## What you should do
Reproduce the rows verbatim, starting with the line that contains "Click the Category" and ending with the line that contains "I will point(66,21).", both included.

## Provided records

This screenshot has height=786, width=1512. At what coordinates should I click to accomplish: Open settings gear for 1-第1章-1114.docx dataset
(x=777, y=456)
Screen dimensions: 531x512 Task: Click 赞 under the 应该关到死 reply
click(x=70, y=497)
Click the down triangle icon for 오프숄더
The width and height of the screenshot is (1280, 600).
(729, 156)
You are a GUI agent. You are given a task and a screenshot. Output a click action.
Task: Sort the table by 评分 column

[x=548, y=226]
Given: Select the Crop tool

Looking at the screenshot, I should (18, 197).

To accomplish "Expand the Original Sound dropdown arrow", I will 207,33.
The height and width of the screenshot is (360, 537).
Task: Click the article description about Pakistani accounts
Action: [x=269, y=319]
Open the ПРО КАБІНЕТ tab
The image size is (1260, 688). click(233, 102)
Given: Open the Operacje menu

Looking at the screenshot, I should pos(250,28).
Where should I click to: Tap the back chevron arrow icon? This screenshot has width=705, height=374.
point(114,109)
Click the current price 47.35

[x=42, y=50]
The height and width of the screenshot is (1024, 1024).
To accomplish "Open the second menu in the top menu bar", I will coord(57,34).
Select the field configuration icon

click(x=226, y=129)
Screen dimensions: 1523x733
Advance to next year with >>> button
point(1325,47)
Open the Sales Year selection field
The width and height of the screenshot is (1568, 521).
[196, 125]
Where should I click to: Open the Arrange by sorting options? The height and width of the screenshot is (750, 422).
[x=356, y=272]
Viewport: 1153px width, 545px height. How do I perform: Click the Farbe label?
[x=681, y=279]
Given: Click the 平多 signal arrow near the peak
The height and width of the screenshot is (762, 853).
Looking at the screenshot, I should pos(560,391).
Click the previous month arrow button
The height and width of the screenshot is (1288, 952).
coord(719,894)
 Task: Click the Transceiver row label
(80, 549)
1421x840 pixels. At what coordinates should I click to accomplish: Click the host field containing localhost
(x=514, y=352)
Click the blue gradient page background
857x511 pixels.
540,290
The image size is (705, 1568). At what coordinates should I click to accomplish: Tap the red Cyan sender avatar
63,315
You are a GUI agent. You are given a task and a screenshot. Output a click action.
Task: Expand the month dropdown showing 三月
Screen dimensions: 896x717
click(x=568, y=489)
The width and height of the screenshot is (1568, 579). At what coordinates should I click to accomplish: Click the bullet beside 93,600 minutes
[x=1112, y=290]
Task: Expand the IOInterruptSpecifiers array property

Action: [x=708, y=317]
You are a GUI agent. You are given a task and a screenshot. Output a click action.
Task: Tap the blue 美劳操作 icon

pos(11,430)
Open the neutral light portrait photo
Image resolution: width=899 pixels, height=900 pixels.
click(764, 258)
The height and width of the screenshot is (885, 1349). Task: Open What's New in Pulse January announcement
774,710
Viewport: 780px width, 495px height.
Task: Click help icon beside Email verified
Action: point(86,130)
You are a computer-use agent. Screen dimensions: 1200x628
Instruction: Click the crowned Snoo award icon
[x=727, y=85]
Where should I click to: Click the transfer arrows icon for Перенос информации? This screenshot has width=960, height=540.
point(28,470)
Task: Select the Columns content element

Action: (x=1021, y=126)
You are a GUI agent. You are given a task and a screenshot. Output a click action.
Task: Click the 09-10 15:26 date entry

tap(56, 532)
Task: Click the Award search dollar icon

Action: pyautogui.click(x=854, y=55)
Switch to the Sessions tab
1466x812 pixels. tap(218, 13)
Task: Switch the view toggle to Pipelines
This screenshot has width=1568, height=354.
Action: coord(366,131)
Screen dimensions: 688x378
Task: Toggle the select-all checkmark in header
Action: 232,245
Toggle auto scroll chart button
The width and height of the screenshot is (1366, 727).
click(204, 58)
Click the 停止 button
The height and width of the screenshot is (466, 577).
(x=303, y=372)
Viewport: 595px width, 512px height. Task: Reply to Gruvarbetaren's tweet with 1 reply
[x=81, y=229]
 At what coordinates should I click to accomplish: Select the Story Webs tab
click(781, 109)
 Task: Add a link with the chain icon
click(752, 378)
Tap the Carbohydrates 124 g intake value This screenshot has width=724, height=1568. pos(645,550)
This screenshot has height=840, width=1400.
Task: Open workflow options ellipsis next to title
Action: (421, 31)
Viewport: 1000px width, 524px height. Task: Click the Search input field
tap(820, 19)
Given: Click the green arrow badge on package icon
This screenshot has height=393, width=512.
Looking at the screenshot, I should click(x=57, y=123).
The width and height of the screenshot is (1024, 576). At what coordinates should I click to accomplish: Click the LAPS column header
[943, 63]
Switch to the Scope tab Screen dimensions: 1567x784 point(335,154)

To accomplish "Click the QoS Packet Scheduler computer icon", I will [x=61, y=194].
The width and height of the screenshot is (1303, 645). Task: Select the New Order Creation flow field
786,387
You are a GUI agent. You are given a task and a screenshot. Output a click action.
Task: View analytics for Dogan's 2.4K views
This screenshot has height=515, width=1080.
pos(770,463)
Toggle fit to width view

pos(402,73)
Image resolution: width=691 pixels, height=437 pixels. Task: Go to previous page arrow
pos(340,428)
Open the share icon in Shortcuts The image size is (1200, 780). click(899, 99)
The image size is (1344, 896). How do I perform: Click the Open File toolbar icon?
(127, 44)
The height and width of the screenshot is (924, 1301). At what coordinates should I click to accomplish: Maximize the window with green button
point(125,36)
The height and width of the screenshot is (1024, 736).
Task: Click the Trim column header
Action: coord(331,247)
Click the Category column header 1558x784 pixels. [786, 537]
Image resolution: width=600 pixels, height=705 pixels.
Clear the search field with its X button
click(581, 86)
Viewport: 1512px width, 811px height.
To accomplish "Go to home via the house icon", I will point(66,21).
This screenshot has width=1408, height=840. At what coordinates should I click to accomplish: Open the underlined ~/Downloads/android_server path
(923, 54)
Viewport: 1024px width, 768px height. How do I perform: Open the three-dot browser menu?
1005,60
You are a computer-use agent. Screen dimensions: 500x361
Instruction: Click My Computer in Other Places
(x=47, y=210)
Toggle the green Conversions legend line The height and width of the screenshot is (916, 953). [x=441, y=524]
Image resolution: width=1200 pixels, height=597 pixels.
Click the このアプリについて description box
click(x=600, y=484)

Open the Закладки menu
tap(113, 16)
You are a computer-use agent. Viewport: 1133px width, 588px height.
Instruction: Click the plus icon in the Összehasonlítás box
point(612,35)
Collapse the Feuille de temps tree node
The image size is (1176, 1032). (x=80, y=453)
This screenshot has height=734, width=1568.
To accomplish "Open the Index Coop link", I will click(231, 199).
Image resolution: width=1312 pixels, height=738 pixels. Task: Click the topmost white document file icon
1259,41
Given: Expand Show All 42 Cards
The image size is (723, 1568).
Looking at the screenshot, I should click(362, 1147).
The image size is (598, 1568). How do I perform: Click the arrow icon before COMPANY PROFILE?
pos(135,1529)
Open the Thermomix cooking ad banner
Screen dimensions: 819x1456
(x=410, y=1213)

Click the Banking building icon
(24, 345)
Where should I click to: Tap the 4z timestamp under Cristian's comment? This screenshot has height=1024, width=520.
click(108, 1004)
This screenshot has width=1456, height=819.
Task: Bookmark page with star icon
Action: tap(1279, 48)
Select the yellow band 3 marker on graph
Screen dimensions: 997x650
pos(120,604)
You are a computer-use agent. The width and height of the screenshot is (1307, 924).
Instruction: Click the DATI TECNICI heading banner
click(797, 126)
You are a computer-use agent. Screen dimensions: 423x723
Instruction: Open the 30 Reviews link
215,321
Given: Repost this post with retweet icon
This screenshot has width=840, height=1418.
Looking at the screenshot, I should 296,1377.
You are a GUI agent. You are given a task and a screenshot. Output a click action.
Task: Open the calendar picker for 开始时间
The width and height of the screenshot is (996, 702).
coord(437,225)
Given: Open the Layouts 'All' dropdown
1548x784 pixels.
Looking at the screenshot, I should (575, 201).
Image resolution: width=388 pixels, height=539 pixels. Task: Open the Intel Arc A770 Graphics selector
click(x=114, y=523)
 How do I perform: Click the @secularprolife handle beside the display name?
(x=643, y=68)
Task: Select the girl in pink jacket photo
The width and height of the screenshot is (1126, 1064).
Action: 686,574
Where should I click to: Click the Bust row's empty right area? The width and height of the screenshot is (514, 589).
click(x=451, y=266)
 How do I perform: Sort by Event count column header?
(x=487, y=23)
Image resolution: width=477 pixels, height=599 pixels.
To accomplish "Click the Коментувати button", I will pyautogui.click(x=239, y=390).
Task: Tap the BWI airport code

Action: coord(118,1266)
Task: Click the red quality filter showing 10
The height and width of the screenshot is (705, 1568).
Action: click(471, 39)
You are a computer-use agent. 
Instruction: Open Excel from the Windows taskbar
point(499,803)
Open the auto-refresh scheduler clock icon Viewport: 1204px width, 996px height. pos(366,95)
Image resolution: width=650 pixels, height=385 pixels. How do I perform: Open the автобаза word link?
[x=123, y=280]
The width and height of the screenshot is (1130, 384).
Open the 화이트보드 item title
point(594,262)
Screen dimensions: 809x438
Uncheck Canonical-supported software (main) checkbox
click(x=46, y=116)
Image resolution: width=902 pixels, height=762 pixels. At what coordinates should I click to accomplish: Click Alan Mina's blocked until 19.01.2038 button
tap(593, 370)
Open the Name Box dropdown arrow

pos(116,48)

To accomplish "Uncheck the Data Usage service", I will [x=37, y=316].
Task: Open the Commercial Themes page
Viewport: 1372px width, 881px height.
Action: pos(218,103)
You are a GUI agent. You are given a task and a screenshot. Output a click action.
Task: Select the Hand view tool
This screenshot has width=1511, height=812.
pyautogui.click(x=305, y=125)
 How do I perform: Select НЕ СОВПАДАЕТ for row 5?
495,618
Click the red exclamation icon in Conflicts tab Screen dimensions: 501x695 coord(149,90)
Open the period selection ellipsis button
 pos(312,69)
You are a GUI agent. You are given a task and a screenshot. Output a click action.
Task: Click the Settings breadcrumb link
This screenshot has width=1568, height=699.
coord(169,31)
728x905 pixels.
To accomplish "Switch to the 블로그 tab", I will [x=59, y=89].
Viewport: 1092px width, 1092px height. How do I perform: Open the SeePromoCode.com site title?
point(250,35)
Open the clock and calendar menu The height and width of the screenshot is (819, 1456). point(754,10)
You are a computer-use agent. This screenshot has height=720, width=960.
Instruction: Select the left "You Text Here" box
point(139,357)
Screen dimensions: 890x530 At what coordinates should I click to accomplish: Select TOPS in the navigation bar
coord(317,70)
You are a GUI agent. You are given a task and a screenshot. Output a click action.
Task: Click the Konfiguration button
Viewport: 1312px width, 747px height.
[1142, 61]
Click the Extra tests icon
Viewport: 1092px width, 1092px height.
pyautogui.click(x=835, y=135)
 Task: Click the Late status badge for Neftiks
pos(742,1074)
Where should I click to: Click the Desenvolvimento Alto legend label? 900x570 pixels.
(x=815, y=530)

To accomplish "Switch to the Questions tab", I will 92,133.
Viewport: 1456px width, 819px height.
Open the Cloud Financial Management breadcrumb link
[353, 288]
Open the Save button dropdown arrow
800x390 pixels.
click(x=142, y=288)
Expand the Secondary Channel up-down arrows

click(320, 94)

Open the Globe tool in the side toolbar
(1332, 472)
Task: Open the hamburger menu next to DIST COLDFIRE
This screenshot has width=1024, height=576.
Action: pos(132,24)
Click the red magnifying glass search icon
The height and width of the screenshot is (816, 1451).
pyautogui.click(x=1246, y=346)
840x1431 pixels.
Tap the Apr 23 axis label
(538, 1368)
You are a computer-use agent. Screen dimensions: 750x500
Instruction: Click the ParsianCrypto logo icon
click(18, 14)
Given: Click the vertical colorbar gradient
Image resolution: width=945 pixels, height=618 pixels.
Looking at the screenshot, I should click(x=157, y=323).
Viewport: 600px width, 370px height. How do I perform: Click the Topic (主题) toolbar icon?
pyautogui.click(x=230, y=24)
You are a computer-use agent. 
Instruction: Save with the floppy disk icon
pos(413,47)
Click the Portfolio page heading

## Expected answer
Click the Category column header 1558x784 pixels. [786, 537]
Image resolution: width=600 pixels, height=705 pixels.
Clear the search field with its X button
click(581, 86)
Viewport: 1512px width, 811px height.
To accomplish "Go to home via the house icon", I will point(66,21).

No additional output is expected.